Finalmente, el destino quiso que Margot Robbie encarnara a la musa de los años sesenta, una interpretación que terminó conquistando a la propia familia Tate. Tras visitar el set, Debra confesó a Vanity Fair que ver a la actriz australiana la hizo llorar "porque sonaba exactamente como Sharon". Lawrence, con la madurez que dan los años y el éxito, bromea hoy sobre aquellos días de críticas feroces, recordando incluso que audicionó para Crepúsculo pero no consiguió el papel: "Supongo que porque también era demasiado fea", soltó con su característico tono sarcástico ante la audiencia del podcast.
Tarantino y sus "idas y venidas" con Jennifer
A pesar de que el papel de Tate fue para Robbie, Quentin Tarantino ha dejado claro en diversas ocasiones su profunda admiración por Jennifer. "Soy un gran fan de Jennifer Lawrence", confesó el director hace tiempo, revelando que incluso llegó a tantearla para el personaje de Daisy Domergue en Los odiosos ocho. En esa ocasión, sin embargo, el "no" vino de parte de la actriz por problemas de agenda: "Lo rechacé y no debería haberlo hecho", admite ahora Lawrence con cierto arrepentimiento.

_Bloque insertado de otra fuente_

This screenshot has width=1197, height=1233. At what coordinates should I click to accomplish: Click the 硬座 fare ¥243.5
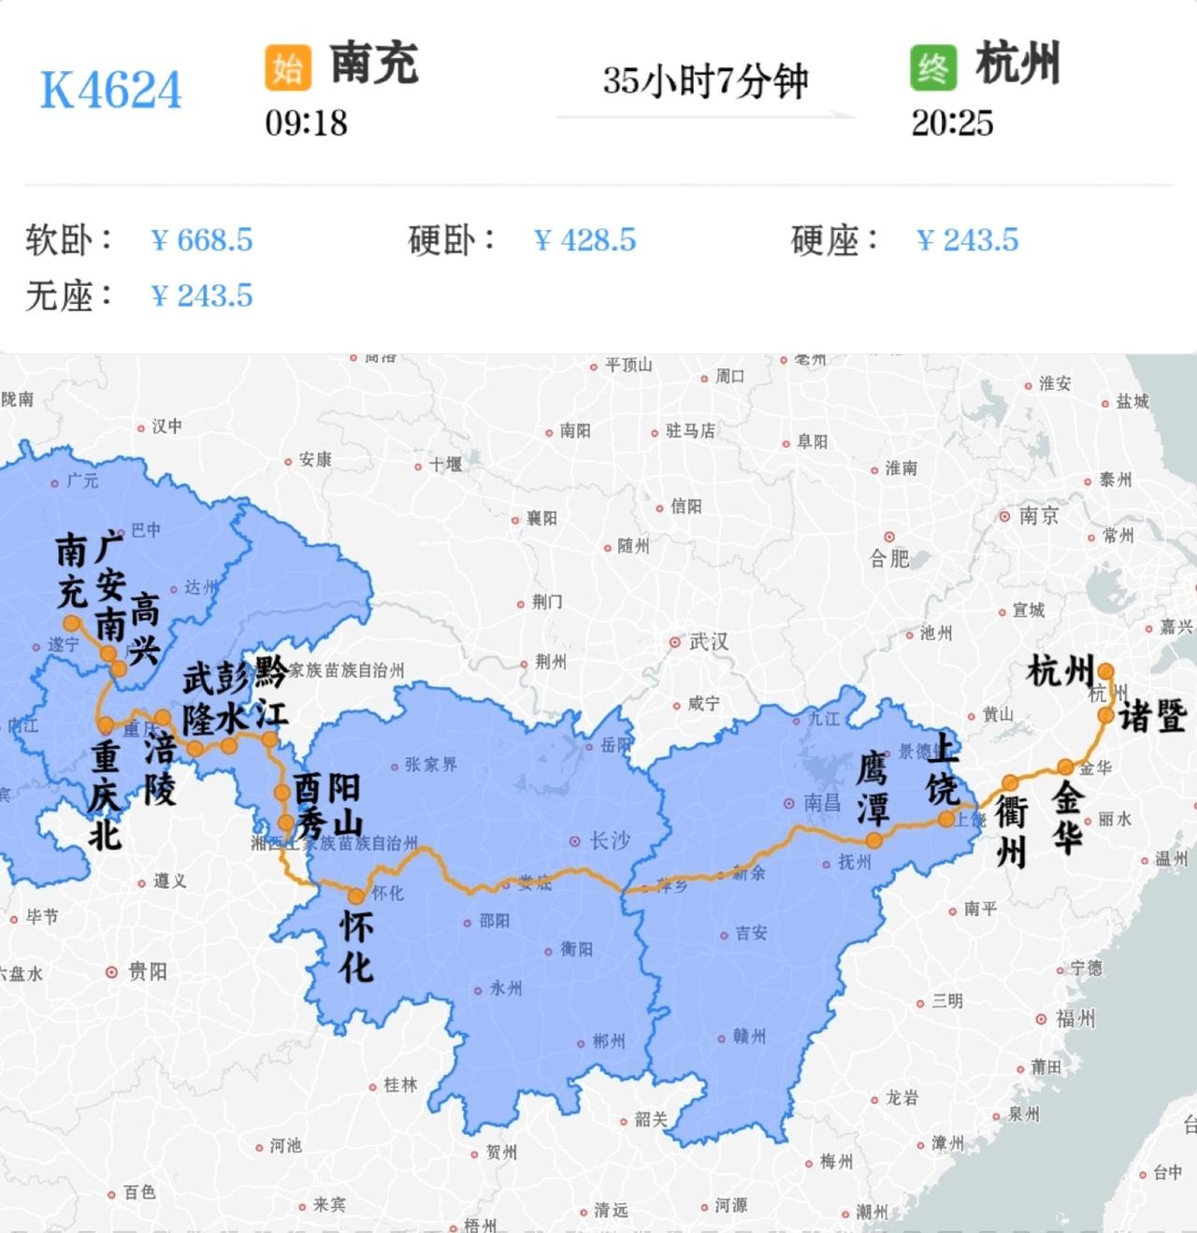tap(968, 240)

Incluso para Érase una vez en Hollywood, las versiones parecen cruzarse. Mientras Jennifer recuerda el casting de Sharon Tate, Tarantino aseguró en 2021 que la había invitado a su casa para leer el guion, pero con otro papel en mente: el de Squeaky Fromme, la seguidora de la familia Manson. "Vino a casa, le di el guion y le dije: 'Ve a mi sala de estar o fuera junto a la piscina y léelo'. Ella lo leyó, hablamos un poco después... estaba interesada, pero algo no funcionó", recordó el cineasta. Finalmente, ese papel recayó en Dakota Fanning.
Hoy, Jennifer Lawrence atraviesa un momento dulce en su carrera y en su vida personal, demostrando que ninguna crítica sobre su físico ha podido frenar su estatus de icono. Con el estreno de Die My Love y su regreso a la gran pantalla, la actriz se permite el lujo de mirar atrás y reírse de los "qué hubiera pasado si". Al final, aunque no fuera Sharon Tate, Jennifer ha demostrado que en Hollywood la belleza es subjetiva, pero el carisma y el talento son, sencillamente, incontestables.